▶ **Requirements**:
1 - According to the article below on Arizona's 9/11 education law, what reason did Governor Ducey give when he promised to require this education for students? Answer in one to three sentences.
2 - Write a further paragraph for the article below on Arizona's new 9/11 education law, picking up after its final sentence.

>> begin Passage given

New Arizona Law Mandates 9/11 Education

A new Arizona law signed by Governor Doug Ducey will mandate education about the 9/11 terrorist attacks for all students at public schools in the state.

Previously, Ducey promised to require the education for students in Arizona because the attack “shaped a generation, forever altering how we view the world, how the world views us, and how we interact with each other.”

“The events on September 11, 2001 shaped a generation and forever changed America,” said Governor Ducey. “The tragic events that unfolded that morning bound us together and altered how we view the world. We have an obligation to teach our children about the events and ideas that made us who we are as a nation. On that day, we faced an attack on who we are and what we stand for: democracy, liberty, and freedom. We’re going to ensure future generations of Arizonans never forget how those values were defended on September 11, 2001.”

In accordance with House Bill 2325, schools will take a portion of the day on September 11 of each year to observe the day. If school is not in session on the specific day, the observation will take place the following school day.

>> end Passage given
>> begin Given records

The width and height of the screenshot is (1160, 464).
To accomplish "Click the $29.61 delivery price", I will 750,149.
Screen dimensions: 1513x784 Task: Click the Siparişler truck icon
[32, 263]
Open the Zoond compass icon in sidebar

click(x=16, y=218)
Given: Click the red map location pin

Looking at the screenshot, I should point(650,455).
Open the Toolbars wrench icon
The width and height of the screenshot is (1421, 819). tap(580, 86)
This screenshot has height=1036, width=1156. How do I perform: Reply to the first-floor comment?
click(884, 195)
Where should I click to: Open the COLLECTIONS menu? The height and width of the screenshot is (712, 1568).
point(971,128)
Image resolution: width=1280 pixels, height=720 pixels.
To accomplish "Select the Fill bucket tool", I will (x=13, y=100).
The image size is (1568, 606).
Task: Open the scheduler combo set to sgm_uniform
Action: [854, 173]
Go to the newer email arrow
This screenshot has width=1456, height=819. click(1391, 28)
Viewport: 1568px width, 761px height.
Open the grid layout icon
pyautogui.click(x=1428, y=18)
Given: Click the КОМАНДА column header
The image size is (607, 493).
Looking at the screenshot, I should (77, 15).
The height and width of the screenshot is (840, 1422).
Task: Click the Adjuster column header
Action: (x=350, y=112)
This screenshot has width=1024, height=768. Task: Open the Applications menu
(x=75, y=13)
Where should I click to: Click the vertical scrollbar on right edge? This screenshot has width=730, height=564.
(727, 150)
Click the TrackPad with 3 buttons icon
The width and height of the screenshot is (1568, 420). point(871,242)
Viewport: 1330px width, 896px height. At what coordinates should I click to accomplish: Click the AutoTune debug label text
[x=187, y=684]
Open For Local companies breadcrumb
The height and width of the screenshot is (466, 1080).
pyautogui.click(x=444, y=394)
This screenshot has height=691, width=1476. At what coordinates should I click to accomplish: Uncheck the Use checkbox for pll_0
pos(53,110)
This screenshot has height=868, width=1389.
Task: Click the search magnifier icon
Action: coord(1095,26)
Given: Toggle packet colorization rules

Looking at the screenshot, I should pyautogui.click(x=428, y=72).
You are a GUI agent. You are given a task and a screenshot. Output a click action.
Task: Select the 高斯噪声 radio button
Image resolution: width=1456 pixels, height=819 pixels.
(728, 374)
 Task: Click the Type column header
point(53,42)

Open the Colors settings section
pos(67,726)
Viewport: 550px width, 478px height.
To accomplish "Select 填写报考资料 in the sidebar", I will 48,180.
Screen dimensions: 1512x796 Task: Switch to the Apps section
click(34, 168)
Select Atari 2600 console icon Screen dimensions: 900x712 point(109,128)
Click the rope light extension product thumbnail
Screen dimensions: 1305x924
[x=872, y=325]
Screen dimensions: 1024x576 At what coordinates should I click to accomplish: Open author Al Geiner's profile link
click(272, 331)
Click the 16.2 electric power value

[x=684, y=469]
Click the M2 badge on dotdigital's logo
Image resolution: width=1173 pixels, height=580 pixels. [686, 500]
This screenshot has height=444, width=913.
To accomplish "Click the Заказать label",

>> end Given records

▶ **Results**:
1 - Ducey said the attack "shaped a generation, forever altering how we view the world, how the world views us, and how we interact with each other." He also said there is an obligation to teach children about the events and ideas that made the country what it is.

2 -
Furthermore, the State Board of Education will develop specific curriculum for each age group.

“It is important that Arizona students learn about the events of 9/11,” said State Board of Education President Dr. Daniel Corr. “By ensuring this day is in lesson plans, our youth will be armed with critical knowledge on the history of our nation and better understand the world we live in now. My thanks to Governor Ducey for his leadership on this issue and civics education.”

According to the governor’s office only 14 states across the country require students to learn about the events surrounding the attack.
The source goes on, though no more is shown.